Your credit score is a numerical representation of your creditworthiness, ranging from 300 to 900 in Canada. A higher score means better borrowing terms. Understanding how to improve it can save you thousands of dollars in interest over your lifetime.
Understanding Canadian Credit Scores
Score Ranges
| Score | Rating | Impact |
|---|---|---|
| 800-900 | Excellent | Best rates, easy approvals |
| 720-799 | Very Good | Competitive rates |
| 650-719 | Good | Most lenders will approve |
| 600-649 | Fair | Limited options, higher rates |
| 500-599 | Poor | High interest, may be declined |
| Below 500 | Very Poor | Significant challenges |
What Affects Your Score
- Payment History (35%): Whether you pay on time
- Credit Utilization (30%): How much of your available credit you use
- Length of Credit History (15%): How long you've had credit
- Credit Mix (10%): Types of credit you have
- New Credit Inquiries (10%): Recent applications for credit
Immediate Improvement Strategies
1. Check Your Credit Report
You can get a free credit report from:
- Equifax Canada
- TransUnion Canada
Review for errors and dispute any inaccuracies immediately.
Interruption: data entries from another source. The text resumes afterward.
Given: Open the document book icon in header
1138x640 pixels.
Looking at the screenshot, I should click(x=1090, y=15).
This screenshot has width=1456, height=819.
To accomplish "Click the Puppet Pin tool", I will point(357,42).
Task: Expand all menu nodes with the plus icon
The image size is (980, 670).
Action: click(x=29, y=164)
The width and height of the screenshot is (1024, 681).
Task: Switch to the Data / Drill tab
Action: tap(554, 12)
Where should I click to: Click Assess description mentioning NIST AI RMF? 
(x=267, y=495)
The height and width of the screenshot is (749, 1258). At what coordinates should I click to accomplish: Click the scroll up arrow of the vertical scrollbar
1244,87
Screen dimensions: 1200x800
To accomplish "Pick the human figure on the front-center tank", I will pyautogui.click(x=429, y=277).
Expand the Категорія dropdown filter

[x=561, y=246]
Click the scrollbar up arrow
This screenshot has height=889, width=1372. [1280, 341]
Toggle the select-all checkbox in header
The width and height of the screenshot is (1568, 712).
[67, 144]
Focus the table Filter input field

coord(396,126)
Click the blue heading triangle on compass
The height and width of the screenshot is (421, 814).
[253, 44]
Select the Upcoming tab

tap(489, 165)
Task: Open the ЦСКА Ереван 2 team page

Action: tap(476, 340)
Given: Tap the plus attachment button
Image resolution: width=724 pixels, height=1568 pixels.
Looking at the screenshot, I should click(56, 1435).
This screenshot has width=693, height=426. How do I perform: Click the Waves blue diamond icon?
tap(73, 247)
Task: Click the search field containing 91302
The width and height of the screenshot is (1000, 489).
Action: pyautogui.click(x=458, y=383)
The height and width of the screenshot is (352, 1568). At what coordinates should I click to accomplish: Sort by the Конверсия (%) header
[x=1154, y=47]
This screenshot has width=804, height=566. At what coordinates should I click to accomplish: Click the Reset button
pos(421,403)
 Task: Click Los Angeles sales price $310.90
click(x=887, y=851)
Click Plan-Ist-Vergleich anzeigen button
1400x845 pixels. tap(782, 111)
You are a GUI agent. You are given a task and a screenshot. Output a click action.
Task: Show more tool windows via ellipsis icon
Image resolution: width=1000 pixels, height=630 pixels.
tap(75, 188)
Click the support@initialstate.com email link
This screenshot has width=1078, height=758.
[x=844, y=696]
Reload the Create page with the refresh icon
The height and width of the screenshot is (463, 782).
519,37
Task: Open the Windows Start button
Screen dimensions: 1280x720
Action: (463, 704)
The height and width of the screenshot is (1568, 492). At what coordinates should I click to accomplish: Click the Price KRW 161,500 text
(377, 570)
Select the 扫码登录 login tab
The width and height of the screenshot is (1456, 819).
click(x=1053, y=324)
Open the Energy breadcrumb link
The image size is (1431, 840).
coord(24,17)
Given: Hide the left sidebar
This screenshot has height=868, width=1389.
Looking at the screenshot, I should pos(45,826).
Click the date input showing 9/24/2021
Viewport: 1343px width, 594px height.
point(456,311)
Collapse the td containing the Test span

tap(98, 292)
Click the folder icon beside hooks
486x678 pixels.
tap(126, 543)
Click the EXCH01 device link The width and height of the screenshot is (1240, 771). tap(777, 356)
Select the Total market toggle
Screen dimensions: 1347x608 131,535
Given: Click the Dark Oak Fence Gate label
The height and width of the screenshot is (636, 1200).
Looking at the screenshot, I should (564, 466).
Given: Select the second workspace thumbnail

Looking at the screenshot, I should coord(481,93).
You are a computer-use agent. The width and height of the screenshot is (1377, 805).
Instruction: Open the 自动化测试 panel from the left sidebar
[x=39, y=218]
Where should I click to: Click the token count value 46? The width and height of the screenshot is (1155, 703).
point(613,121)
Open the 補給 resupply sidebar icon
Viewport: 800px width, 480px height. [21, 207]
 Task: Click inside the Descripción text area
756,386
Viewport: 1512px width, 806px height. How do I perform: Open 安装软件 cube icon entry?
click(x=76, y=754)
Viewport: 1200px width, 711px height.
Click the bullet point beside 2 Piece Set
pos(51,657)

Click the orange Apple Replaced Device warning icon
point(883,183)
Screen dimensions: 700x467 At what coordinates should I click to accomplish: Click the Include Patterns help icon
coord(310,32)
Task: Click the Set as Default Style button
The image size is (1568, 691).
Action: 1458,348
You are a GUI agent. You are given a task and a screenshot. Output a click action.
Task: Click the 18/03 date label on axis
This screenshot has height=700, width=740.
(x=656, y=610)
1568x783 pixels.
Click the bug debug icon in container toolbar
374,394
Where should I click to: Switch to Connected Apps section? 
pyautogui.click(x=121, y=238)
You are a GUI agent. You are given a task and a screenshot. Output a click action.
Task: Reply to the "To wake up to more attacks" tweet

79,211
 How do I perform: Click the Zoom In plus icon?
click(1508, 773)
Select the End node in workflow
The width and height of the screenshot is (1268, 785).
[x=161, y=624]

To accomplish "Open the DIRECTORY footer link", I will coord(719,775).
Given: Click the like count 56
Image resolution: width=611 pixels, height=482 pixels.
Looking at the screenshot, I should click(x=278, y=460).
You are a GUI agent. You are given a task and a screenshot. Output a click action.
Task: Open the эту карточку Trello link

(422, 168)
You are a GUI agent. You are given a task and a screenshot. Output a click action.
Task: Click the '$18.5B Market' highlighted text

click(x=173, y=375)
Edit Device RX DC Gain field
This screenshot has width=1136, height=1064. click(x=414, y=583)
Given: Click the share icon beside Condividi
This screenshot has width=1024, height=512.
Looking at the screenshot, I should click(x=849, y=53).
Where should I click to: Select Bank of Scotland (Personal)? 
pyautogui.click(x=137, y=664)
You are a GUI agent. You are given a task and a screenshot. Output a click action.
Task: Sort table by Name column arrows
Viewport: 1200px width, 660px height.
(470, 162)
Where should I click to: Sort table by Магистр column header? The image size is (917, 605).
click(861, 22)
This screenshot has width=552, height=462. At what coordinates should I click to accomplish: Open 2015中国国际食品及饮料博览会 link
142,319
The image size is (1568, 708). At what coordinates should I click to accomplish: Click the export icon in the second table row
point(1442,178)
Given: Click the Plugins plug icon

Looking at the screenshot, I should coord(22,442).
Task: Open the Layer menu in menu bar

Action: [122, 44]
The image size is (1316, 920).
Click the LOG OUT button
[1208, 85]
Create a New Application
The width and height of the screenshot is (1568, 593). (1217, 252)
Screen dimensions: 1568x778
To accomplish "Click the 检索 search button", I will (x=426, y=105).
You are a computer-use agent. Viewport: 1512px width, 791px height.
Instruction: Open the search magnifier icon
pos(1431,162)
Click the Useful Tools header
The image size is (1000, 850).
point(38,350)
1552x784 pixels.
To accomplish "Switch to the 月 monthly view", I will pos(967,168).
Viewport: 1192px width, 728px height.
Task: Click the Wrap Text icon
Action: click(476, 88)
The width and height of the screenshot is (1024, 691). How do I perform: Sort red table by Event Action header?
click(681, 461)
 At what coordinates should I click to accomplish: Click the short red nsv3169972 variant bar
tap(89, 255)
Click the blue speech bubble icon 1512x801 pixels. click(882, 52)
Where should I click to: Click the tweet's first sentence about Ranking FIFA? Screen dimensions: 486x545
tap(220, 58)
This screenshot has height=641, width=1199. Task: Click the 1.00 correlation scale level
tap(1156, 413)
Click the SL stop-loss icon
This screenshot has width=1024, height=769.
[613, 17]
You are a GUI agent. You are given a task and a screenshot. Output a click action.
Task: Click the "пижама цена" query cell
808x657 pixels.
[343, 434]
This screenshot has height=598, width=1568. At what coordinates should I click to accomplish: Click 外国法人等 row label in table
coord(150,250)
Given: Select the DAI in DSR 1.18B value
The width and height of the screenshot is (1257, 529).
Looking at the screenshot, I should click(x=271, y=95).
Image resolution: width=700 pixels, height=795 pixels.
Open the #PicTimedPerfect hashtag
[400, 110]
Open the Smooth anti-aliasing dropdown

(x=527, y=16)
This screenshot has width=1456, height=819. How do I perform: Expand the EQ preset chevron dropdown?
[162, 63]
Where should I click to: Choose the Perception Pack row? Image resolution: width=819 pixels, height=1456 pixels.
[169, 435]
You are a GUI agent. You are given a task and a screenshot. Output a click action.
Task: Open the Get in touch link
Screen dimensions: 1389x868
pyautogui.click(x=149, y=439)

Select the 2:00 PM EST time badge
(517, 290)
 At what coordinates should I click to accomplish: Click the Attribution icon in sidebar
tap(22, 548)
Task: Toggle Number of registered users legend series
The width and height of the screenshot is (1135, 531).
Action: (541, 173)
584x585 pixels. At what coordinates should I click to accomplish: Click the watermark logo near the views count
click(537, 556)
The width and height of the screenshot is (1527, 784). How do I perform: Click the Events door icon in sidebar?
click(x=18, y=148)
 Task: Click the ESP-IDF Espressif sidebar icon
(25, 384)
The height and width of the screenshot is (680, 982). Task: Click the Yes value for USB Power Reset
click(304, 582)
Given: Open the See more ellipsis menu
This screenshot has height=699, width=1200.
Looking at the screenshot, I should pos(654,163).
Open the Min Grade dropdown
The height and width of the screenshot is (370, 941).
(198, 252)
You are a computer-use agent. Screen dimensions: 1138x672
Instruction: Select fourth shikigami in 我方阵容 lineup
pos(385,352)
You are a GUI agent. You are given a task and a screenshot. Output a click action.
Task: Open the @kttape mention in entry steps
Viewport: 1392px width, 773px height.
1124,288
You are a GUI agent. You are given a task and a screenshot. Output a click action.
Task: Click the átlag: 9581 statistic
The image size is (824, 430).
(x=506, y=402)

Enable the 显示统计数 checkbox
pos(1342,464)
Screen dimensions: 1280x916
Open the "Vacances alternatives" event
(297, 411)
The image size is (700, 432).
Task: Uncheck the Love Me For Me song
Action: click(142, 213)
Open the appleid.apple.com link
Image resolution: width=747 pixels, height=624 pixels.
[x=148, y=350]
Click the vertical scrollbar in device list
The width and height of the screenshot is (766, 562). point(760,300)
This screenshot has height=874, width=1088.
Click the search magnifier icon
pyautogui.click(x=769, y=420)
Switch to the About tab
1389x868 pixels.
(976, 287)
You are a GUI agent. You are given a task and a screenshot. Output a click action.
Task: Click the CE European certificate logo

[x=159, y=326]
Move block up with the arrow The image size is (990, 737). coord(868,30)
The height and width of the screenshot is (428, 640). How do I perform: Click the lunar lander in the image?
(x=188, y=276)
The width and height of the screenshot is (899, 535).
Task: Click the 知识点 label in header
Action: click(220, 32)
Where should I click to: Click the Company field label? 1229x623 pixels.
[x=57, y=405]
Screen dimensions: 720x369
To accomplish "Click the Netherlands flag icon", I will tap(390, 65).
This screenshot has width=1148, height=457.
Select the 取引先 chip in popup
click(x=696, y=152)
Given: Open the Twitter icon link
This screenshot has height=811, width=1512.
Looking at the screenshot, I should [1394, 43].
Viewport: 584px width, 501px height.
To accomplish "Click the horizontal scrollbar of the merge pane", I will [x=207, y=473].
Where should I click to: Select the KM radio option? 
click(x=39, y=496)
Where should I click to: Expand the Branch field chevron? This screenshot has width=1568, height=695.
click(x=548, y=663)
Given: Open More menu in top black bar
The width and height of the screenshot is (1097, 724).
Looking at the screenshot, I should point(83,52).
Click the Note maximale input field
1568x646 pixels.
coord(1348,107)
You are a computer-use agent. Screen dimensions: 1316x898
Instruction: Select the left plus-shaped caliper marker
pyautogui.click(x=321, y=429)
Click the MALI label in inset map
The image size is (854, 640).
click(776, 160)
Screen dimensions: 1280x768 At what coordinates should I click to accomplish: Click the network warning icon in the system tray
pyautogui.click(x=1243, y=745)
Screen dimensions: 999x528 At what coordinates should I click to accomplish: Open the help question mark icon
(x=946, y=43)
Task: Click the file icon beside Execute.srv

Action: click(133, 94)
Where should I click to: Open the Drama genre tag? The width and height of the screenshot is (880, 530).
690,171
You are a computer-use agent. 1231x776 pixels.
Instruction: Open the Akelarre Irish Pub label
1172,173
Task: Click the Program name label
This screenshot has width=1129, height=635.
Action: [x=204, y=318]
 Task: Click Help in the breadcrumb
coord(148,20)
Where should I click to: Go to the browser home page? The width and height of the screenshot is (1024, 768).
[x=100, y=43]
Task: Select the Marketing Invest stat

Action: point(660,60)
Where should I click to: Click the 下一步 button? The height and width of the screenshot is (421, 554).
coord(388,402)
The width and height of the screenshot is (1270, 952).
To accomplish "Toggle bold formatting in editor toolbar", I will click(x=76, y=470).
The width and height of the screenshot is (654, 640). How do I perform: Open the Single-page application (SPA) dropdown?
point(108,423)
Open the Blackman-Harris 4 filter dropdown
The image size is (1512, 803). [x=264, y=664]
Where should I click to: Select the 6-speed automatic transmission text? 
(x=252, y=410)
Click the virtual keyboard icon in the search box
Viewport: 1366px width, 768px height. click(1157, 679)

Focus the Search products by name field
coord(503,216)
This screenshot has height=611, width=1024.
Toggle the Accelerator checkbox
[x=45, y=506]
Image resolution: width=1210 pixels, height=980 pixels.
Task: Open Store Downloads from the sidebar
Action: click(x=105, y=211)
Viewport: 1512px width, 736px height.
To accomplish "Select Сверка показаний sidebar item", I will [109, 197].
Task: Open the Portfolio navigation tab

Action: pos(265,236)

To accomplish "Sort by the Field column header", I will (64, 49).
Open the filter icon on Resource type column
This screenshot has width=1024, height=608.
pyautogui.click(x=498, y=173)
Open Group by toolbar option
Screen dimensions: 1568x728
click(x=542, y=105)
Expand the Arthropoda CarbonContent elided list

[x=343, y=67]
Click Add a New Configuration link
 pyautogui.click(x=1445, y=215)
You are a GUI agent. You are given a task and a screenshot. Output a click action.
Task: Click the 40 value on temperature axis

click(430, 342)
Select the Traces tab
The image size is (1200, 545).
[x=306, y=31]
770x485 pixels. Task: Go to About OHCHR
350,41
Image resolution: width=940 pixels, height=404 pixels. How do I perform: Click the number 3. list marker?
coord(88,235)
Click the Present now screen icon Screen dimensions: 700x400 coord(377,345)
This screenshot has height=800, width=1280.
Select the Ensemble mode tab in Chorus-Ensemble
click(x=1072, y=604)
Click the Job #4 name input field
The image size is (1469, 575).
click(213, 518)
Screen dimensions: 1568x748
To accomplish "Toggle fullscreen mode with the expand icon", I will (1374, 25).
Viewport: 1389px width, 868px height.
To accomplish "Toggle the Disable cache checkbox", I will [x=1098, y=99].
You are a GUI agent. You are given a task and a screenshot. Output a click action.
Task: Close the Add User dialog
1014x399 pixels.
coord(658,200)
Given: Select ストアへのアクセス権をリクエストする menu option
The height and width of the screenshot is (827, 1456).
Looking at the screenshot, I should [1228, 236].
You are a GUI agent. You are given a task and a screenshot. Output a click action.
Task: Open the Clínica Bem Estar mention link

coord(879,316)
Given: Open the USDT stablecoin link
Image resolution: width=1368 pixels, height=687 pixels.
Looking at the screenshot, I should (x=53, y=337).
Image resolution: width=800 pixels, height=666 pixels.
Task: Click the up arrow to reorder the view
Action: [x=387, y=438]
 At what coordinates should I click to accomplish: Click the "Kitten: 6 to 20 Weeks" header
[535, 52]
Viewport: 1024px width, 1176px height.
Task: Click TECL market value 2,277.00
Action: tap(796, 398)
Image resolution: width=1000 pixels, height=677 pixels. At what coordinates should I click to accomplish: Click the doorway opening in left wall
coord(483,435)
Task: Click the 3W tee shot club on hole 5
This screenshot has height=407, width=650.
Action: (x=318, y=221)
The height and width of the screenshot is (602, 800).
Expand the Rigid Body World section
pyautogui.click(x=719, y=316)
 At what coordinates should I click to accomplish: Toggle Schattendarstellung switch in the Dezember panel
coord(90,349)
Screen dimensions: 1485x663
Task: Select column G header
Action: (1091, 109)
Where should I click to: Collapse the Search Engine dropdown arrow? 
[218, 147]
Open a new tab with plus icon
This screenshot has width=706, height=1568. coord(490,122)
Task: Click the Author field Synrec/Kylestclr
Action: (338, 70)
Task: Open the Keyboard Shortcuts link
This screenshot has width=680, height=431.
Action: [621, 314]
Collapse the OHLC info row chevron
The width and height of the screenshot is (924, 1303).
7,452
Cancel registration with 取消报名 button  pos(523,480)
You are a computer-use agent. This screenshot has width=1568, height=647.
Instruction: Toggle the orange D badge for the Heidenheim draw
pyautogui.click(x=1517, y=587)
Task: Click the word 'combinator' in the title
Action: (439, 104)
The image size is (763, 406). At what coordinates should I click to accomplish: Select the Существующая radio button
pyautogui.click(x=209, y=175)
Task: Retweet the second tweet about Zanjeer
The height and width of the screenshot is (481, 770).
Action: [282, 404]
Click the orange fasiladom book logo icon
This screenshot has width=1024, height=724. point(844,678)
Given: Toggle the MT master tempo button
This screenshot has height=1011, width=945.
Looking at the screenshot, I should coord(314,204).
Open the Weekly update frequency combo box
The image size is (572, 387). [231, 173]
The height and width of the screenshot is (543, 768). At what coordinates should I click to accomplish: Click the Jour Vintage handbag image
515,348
2. Reduce Credit Utilization
Keep your utilization below 30%, ideally below 10%:
- Pay down existing balances
- Request credit limit increases (without spending more)
- Spread balances across multiple cards
3. Become an Authorized User
If a family member with good credit adds you as an authorized user on their card, their positive payment history can boost your score.
4. Don't Close Old Accounts
Closing a credit card reduces your available credit and shortens your credit history, both of which can hurt your score.
Medium-Term Strategies
5. Diversify Your Credit Mix
Having a mix of credit types (credit cards, lines of credit, installment loans) can positively impact your score.
6. Secure Credit Cards
If you have poor or no credit, a secured credit card helps build or rebuild your score. Use it responsibly by making small purchases and paying in full.
7. Become a Joint Account Holder
Joint accounts with someone who has good credit can help establish your credit history.
8. Request Credit Limit Increases
Without new spending, higher limits reduce your utilization ratio.
Long-Term Strategies
9. Establish a Long Credit History
The longer your credit history, the better. Avoid closing old cards even if you don't use them.
10. Automate Payments
Set up automatic minimum payments to never miss a due date. Then pay more when possible.
11. Use Credit Responsibly Over Time
Consistent, responsible credit use demonstrates reliability to lenders.
Common Mistakes to Avoid
Don't Apply for Multiple Cards at Once
Each application generates a hard inquiry that stays on your report for two years.
Don't Carry High Balances
High utilization signals financial stress to lenders.
Don't Ignore Errors
Inaccuracies on your credit report can artificially lower your score.
Don't Close Cards After Paying Off
Keep them open to maintain available credit and history length.
Timeline for Improvement
Quick Wins (1-3 months)
- Correct report errors
- Pay down credit card balances
- Become an authorized user
Steady Progress (6-12 months)
- Establish consistent payment history
- Reduce utilization below 30%
- Avoid new credit applications
Long-Term Building (1-2 years)
- Develop substantial positive history
- Reach excellent credit range
- Maintain responsible habits
FAQ
How long does it take to improve a credit score?
With consistent effort, you might see improvement within 3-6 months. Significant improvements typically take 12-24 months.
Does checking my credit score hurt it?
No, checking your own score is a soft inquiry and doesn't affect your credit.
Can I improve my score if I've had bankruptcies?
Yes, but it takes longer. Focus on establishing positive credit habits and the bankruptcy will have less impact over time.